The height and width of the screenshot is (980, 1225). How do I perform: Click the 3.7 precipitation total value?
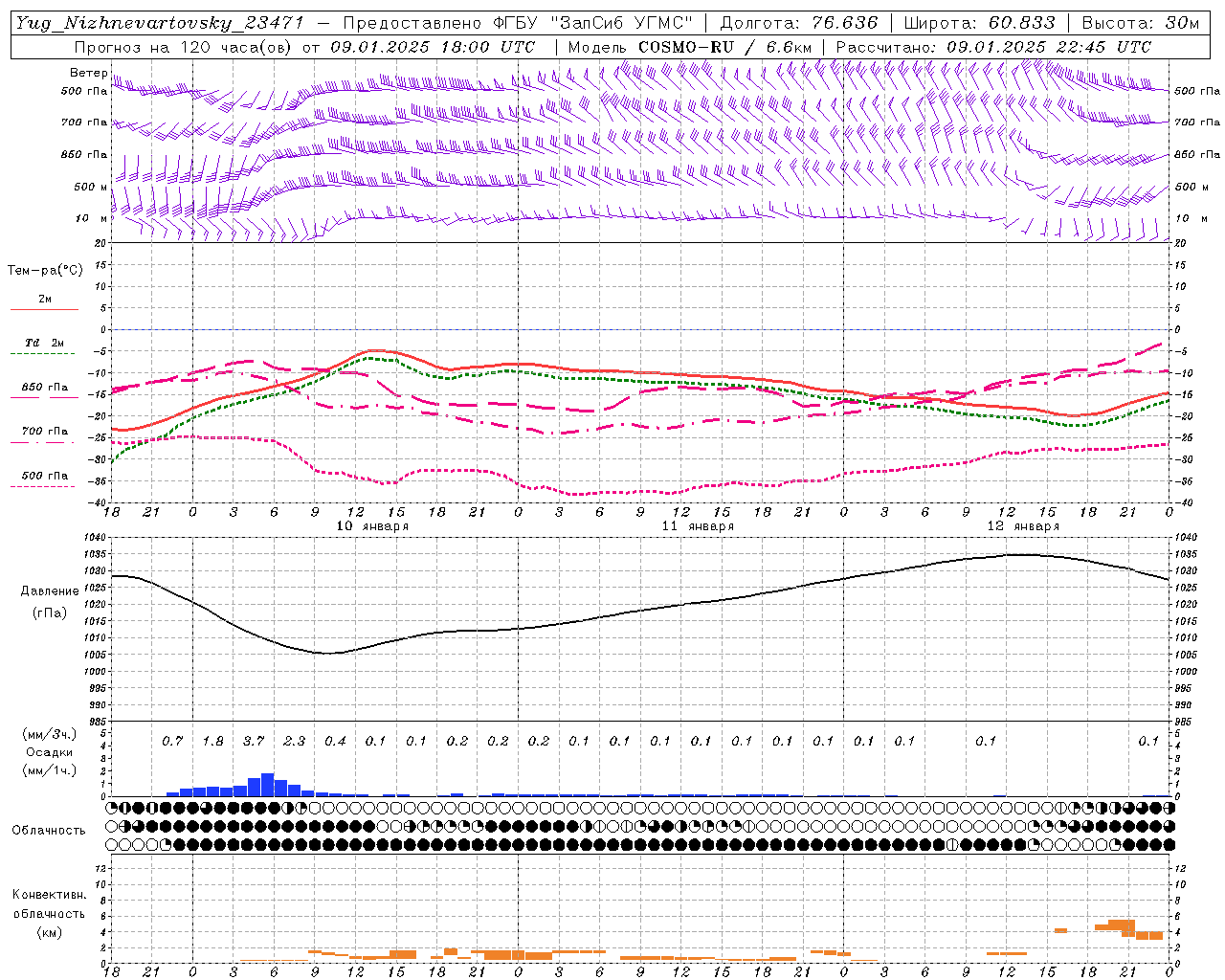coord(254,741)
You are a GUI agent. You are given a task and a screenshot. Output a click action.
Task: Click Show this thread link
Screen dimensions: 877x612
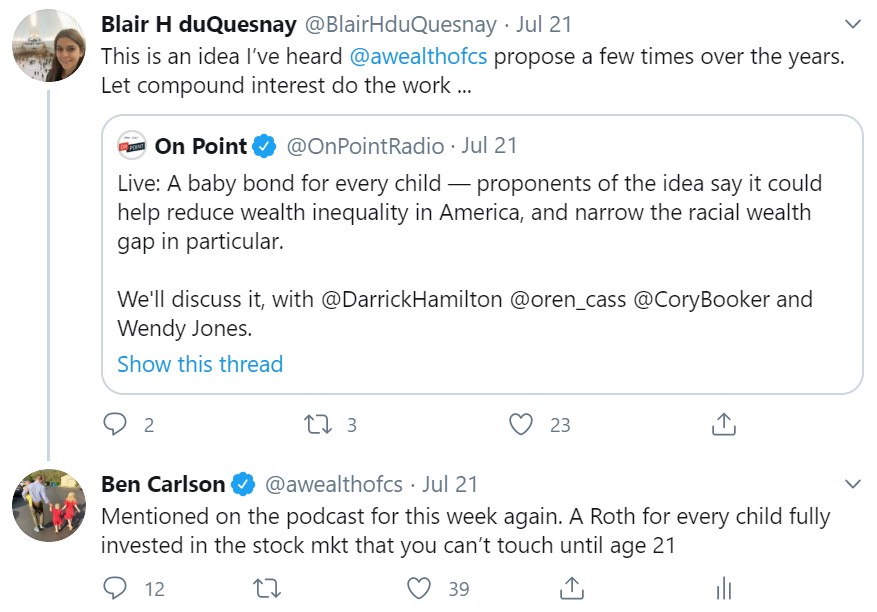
************
Assignment:
Repeat the data exactly as written, but without the pictures.

Response below:
The height and width of the screenshot is (980, 1225). How do I perform: Click the 3.7 precipitation total value?
coord(254,741)
You are a GUI agent. You are given a task and a screenshot. Output a click action.
Task: Click Show this thread link
Screen dimensions: 877x612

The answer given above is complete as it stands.